▸ **Task to complete**
When the line containing "Instruction: Click the 25% percentage text" appears in the entries below, begin printing there and stop after the line containing "Image resolution: width=1011"; print each of those lines exactly and no other line.

BEGIN

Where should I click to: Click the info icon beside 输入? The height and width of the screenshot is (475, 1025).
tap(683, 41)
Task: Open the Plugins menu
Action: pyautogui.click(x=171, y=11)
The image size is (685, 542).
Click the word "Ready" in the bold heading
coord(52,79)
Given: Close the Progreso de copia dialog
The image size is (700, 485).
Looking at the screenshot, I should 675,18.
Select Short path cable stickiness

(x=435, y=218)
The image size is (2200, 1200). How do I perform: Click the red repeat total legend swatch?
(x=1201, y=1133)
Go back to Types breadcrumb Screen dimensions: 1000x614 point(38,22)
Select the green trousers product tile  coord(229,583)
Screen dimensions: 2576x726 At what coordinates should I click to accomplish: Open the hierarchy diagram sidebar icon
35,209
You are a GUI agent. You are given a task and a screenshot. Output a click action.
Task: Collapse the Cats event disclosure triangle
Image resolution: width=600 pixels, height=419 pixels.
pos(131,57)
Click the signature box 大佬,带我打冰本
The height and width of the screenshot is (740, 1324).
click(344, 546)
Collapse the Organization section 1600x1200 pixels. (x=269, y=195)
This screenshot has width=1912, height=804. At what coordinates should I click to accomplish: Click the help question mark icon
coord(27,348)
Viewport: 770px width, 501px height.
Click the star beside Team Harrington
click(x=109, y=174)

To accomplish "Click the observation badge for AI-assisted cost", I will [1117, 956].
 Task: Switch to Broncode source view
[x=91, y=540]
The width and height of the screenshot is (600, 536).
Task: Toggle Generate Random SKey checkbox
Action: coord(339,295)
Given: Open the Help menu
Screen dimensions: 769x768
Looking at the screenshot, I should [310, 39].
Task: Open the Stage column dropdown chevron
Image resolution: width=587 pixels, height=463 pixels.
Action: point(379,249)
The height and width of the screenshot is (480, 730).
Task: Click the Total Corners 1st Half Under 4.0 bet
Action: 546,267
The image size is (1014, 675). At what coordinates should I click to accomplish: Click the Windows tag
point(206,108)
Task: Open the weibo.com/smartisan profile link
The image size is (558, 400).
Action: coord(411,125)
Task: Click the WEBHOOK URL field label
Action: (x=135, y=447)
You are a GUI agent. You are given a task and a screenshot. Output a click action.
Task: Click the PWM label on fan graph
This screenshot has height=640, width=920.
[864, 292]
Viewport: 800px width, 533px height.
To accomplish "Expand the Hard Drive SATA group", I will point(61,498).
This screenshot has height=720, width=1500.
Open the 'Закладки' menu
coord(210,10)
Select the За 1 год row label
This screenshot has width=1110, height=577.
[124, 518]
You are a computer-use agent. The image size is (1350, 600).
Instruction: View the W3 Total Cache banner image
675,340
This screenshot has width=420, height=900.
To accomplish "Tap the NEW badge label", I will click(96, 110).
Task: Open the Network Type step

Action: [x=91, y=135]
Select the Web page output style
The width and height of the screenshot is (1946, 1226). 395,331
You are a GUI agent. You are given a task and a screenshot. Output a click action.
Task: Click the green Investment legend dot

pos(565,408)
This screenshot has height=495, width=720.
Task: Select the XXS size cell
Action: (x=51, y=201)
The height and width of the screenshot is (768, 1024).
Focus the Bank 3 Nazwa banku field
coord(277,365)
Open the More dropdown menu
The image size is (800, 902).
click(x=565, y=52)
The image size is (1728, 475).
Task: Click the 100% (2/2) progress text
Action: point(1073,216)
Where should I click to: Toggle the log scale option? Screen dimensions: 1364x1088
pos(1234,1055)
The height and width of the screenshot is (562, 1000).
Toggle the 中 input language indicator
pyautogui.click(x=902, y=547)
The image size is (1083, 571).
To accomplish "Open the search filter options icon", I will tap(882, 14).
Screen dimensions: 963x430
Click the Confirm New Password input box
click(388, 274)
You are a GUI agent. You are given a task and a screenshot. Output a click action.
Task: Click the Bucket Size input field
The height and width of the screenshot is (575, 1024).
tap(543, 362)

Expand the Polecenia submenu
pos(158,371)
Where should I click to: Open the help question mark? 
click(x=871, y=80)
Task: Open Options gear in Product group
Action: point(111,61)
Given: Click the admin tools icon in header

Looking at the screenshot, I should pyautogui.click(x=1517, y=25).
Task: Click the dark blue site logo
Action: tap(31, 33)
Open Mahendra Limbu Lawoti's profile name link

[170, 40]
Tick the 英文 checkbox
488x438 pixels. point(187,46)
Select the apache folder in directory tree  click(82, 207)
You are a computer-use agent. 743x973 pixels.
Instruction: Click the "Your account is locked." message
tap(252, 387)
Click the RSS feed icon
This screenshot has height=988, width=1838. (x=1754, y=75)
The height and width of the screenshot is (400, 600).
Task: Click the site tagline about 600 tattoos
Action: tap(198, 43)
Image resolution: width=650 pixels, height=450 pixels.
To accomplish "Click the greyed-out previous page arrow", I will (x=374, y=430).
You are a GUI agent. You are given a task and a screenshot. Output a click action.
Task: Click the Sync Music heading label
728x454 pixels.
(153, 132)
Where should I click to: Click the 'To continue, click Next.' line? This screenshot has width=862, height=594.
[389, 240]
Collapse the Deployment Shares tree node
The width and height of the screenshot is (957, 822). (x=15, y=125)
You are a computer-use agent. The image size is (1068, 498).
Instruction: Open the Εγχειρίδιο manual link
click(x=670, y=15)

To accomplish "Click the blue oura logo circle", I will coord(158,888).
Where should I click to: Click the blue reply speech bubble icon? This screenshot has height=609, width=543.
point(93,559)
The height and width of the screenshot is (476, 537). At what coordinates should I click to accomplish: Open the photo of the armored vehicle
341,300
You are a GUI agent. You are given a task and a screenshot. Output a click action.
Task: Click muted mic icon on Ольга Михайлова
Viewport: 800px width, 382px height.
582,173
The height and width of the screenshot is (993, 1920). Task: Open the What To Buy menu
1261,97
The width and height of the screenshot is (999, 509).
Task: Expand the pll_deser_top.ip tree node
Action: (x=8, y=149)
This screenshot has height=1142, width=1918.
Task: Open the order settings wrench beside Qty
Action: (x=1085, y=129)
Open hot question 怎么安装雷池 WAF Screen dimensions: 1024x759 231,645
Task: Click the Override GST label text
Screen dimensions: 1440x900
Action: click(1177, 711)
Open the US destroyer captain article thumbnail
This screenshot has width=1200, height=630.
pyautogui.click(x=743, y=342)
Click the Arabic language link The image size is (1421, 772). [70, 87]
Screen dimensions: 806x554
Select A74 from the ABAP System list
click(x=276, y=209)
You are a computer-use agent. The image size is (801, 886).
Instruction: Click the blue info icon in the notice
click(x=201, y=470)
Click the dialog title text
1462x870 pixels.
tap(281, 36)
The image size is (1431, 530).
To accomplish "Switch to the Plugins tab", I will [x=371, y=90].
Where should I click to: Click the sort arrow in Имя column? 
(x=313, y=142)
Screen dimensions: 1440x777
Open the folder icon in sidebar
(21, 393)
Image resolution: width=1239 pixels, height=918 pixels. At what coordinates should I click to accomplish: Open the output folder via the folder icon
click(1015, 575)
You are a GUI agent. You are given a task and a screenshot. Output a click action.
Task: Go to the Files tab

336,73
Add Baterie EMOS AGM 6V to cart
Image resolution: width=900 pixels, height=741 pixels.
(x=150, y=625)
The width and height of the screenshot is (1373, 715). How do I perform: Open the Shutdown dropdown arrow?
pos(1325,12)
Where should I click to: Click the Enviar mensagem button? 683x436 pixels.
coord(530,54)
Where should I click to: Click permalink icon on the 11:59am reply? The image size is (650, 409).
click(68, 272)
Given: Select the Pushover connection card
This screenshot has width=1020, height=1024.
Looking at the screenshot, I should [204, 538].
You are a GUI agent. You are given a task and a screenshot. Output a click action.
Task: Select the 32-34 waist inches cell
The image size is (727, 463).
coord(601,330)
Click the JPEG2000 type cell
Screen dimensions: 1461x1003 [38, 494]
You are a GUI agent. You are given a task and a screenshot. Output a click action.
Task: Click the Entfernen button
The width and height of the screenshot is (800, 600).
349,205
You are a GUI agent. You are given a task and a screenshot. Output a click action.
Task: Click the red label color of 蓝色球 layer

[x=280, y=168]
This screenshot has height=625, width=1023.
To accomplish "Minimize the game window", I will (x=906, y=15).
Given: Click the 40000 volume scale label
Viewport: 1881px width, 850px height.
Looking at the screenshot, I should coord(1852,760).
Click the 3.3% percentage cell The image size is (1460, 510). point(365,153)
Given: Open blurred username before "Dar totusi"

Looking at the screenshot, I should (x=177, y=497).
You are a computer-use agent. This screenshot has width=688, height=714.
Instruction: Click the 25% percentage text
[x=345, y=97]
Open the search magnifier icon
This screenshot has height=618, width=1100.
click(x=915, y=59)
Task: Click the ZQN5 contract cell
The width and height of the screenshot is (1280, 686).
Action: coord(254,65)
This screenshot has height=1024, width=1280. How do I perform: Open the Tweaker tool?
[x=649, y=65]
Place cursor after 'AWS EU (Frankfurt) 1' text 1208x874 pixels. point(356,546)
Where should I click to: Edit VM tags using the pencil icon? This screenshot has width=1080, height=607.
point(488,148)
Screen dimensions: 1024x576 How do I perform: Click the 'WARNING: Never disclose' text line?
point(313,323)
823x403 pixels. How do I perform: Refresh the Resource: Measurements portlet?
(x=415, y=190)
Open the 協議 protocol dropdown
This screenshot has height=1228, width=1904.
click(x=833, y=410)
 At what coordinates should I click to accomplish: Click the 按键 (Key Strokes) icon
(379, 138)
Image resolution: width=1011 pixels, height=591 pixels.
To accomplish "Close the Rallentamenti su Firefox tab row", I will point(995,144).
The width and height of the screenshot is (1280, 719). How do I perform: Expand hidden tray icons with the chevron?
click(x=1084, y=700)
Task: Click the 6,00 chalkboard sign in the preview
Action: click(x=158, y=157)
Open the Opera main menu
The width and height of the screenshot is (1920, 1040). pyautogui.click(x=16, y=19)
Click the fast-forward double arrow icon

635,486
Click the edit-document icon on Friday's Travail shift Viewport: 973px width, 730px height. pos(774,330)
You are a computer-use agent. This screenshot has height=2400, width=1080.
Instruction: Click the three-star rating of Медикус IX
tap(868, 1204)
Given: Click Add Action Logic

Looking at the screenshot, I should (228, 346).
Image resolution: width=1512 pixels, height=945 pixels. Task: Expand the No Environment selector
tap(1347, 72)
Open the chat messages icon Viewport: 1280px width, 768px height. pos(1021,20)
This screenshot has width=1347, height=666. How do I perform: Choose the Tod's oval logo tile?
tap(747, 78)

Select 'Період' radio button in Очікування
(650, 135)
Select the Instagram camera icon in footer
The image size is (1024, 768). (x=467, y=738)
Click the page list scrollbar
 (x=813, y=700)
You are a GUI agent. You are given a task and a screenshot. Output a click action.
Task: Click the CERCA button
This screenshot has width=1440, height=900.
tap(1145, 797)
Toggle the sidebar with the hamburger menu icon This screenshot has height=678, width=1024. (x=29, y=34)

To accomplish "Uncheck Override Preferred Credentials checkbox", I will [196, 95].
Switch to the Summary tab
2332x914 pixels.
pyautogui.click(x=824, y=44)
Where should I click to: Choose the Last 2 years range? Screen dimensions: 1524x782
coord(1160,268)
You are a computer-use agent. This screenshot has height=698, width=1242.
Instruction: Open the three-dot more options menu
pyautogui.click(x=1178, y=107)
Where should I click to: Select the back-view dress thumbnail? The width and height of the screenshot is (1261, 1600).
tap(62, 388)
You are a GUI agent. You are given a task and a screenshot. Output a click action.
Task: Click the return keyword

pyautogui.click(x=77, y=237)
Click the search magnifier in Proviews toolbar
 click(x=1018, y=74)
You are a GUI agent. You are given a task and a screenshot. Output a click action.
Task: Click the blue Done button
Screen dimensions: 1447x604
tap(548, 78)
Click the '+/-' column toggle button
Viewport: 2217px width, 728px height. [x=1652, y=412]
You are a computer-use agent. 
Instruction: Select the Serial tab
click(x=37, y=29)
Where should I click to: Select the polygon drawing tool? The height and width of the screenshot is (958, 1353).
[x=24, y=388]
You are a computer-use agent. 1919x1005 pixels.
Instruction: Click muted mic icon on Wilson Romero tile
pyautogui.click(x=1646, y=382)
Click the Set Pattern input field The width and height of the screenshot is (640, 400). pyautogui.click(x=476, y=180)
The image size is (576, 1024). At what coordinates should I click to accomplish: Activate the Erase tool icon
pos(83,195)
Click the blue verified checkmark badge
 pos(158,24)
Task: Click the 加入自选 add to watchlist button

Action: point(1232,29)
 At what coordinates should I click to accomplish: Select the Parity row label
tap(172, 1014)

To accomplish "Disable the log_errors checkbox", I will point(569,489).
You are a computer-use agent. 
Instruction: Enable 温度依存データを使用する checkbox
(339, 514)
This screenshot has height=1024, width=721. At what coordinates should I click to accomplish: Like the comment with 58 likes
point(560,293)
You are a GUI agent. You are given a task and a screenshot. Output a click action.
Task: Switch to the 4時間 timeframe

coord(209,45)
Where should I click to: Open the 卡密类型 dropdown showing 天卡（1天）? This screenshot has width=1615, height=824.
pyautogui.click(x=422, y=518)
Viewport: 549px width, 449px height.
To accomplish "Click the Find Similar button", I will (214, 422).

END

▸ **Exercise response**
Instruction: Click the 25% percentage text
[x=345, y=97]
Open the search magnifier icon
This screenshot has height=618, width=1100.
click(x=915, y=59)
Task: Click the ZQN5 contract cell
The width and height of the screenshot is (1280, 686).
Action: coord(254,65)
This screenshot has height=1024, width=1280. How do I perform: Open the Tweaker tool?
[x=649, y=65]
Place cursor after 'AWS EU (Frankfurt) 1' text 1208x874 pixels. point(356,546)
Where should I click to: Edit VM tags using the pencil icon? This screenshot has width=1080, height=607.
point(488,148)
Screen dimensions: 1024x576 How do I perform: Click the 'WARNING: Never disclose' text line?
point(313,323)
823x403 pixels. How do I perform: Refresh the Resource: Measurements portlet?
(x=415, y=190)
Open the 協議 protocol dropdown
This screenshot has height=1228, width=1904.
click(x=833, y=410)
 At what coordinates should I click to accomplish: Click the 按键 (Key Strokes) icon
(379, 138)
Image resolution: width=1011 pixels, height=591 pixels.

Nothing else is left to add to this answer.